JSON + Markdown report rendering for inline diagnostics.
Tests 9.5-9.6.

Phase C status (2026-05-22)

Files modified (wf_tool_state branch, uncommitted):

lib/galaxy/tool_util/workflow_state/_report_models.py — InlineToolSourceResult reused as the per-step diagnostic shape (rather than the four separate StepDiagnostic types §5.5 framed). New inline_source field on ValidationStepResult. Shared helper _tally_inline_source(step_results) powers new inline_source_summary computed fields on WorkflowValidationResult, SingleValidationReport, LintWorkflowResult, SingleLintReport, TreeValidationReport, LintTreeReport.
lib/galaxy/tool_util/workflow_state/_inline_tool.py — validate_inline_tool_source_for_step(step, *, offline) step-shaped wrapper; InlineToolSourceResult.has_issues computed field.
lib/galaxy/tool_util/workflow_state/_cli_common.py — strict_inline_source added as a fourth StrictOptions axis (promoted by --strict); offline added to ToolCacheOptions; new add_offline_arg helper registered via build_base_parser/build_base_subparser_args so every gxwf subcommand accepts --offline.
lib/galaxy/tool_util/workflow_state/validate.py — _validate_native and _validate_format2 admit inline UDT steps even when tool_id is None (label falls back to parsed tool id/version), attach inline_source diagnostics to each emitted result. _validate_format2 switched to ensure_format2(expand=False) (Phase B workaround now applied here too — note that under the prior expand=True, the NormalizedFormat2 subworkflow-recursion branch was unreachable). New text helpers _format_inline_source_text / _summary_inline_source_text. Exit code respects --strict-inline-source in both single and tree modes.
lib/galaxy/tool_util/workflow_state/lint_stateful.py — offline plumbed through validate_workflow_cli. New _inline_source_exit_code(results, strict); lint errors and pydantic validation errors are both gated by --strict-inline-source (plan §7.3 literal read; warnings still never fail). Tree-mode compute_exit_code mirrors.
lib/galaxy/tool_util/workflow_state/templates/reports/{validate_tree,lint_tree}.md.j2 — per-workflow “Inline Source” markdown section.
__init__.py — exports validate_inline_tool_source_for_step.

Tests added (all green):

test/unit/tool_util/workflow_state/test_inline_source_validation.py (NEW, 18 tests) — covers §9.5 lint phase, §9.6 strict + offline plumbing, attachment on native+format2, admin-class unsupported, helper-level exit-code logic.
test/unit/tool_util/workflow_state/test_inline_udt_workflows.py extended with §9.4 deferred tests: test_inline_udt_output_format_source_resolves_to_inline_input, test_inline_udt_connection_diagnostic_attributed_to_consumer.
report_json_contract_goldens/{lint_tree,validate_tree}.json regenerated for new computed-field shape.

Plan deviations:

§5.5 calls out four distinct StepDiagnostic types; we instead fold them into a single InlineToolSourceResult substructure with validation_errors/lint_errors/lint_warnings/supported buckets. User explicitly chose the folded shape over a sibling list. _tally_inline_source recovers the four counts for the summary surface.
Lint-error gating: §5.5/§7.3 silent on inline-source lint errors. Landed behavior gates them with pydantic validation errors under --strict-inline-source (matches §7.3 “Errors fail per existing strict-* axes” literal read).
_ResolveCache exists but remains unwired — wiring it requires reshaping the GetToolInfo callers across validate / connections / clean to pass a step-keyed cache. Filed as Phase E follow-up.

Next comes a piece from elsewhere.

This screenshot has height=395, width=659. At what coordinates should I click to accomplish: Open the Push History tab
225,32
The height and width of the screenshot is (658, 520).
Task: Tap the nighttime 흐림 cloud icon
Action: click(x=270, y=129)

Phase D — cache and JSON Schema surface ✅ LANDED

galaxy-tool-cache populate-workflow skips inline steps + emits inventory.
galaxy-tool-cache list-inline-tools new subcommand.
galaxy-tool-cache embedded-schema <workflow> new subcommand.
Two-level JSON Schema validation backend learns to consume the new per-step schemas.
Tests 9.7.

Phase D status (2026-05-22)

Files modified (wf_tool_state branch, uncommitted):

lib/galaxy/tool_util/workflow_state/_inline_tool.py — new InlineToolInventoryEntry model and walk_inline_tools(workflow_dict, *, workflow_path=None) walker. Recurses through subworkflows; emits dotted step_path for nested steps.
lib/galaxy/tool_util/workflow_state/cache.py — collect_inline_tools(workflow_path) wrapper. populate_cache (and per-workflow / per-tree helpers) accept offline: bool; under --offline, ToolShed fetches are skipped and the inline inventory is still printed. New ListInlineToolsOptions, EmbeddedSchemaOptions, run_list_inline_tools, run_embedded_schema, and the private _collect_inline_representations walker that maps step_path → representation dict for schema export.
lib/galaxy/tool_util/workflow_state/scripts/tool_cache.py — list-inline-tools and embedded-schema subcommands; --offline registered on populate-workflow.
lib/galaxy/tool_util/workflow_state/validation_json_schema.py — _load_tool_state_validator_from_dir gains step_path kwarg; inline-aware lookup tries <safe_id>.<version>.<step_path>.schema.json first (a flat file, can’t collide with the <safe_id>/<version>.json cacheable subdirectory layout), then falls through. Both validate_native_workflow_json_schema and validate_workflow_json_schema route inline steps through resolve_for_step; new _build_tool_state_validator_from_parsed_tool helper avoids re-fetching via GetToolInfo. Cache key gained @{step_key|"-"} suffix to keep inline steps separate.
__init__.py — exports walk_inline_tools and InlineToolInventoryEntry.

Tests added (all green):

test/unit/tool_util/workflow_state/test_json_schema_inline.py (NEW, 11 tests) — per-step schema preferred over cacheable fallback, --tool-schema-dir loading for inline, collect_inline_tools / list-inline-tools --json / embedded-schema CLI surfaces, admin-class skipped, _collect_inline_representations, test_cache_populate_skips_inline_tools (§9.6 R-test for inline-only workflow → zero ToolShed fetches).
test/unit/tool_util/workflow_state/test_offline_coverage.py (NEW, 6 tests) — every gxwf subcommand parser accepts --offline; populate-workflow accepts it; populate_cache(offline=True) skips add_tool calls; default (offline=False) still calls it.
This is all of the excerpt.